パテル氏とギル氏は、クリプト・ベスティーズを通じて物理的なビューティ製品ラインをブロックチェーン上とメタバースに存在するデジタルなものと組み合わせることにした。クリプト・ベスティーズには誰でも参加でき、そのDiscordに入ってメイクアップや暗号についてチャットしたり、プラットフォームに貢献するアプリケーションを提出したり、NFTのフレンドシップブレスレットを購入したりすることができる。このブレスレットは、クリプト・ベスティーズのメイクアップラインを始めるための大きなクラウドファンドに貢献するもので、Web3プラットフォームのミラー(Mirror)で購入できる。各ブレスレットの色に支援の階層が反映されており、その色によって、製品ドロップへの最初のアクセスや、のちにクリプト・ベスティーズの次の製品への投票に使用されるトークンといった限定特典が付いている。

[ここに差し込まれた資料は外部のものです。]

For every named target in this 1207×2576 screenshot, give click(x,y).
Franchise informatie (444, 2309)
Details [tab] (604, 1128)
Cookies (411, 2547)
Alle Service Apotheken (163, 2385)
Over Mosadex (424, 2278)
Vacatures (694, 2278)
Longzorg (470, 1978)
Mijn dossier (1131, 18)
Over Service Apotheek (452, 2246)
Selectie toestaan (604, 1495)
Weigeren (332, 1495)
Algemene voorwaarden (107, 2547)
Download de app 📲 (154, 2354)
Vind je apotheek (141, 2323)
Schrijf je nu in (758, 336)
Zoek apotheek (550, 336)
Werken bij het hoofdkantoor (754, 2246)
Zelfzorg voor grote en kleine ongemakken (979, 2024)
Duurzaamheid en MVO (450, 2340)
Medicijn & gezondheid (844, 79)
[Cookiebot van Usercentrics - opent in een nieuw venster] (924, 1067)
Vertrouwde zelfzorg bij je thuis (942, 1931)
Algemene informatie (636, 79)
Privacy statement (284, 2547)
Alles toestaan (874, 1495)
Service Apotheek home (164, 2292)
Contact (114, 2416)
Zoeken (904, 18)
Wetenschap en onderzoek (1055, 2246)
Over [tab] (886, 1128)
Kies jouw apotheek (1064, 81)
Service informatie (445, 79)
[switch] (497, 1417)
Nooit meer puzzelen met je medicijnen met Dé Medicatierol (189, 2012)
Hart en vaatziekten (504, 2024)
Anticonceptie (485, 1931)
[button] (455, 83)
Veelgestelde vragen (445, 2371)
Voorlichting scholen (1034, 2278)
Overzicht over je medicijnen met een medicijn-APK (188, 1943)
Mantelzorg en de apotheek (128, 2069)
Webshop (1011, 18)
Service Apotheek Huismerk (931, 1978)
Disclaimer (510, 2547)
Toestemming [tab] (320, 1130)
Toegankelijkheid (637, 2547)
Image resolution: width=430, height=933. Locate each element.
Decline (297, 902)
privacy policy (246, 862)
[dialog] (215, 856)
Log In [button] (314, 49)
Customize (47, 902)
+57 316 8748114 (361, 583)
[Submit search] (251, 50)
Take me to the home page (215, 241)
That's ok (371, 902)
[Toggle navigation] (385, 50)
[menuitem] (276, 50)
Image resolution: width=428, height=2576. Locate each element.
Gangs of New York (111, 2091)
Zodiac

それらの階層のいずれかに参加するクリプト・ベスティーズのメンバーは、その製品制作の過程での投票者にもなれる。リリースされる製品ごとに、コミュニティによる製品提案や、ブロックチェーン上でのさまざまな製品名、シェード、パッケージに関する投票が行われる。同社の最初の製品のクラウドソーシングは5月10日の週からスタートし、最終的にメンバーとともにブランド第一弾のアイテムをリップグロスに決定した。これは今年の夏以降に発売される予定だ。

「製品名や色、ブランディングなど、コミュニティが選ぶことができる。デザイナーやクリエイターもコミュニティから直接調達している」とギル氏は述べた。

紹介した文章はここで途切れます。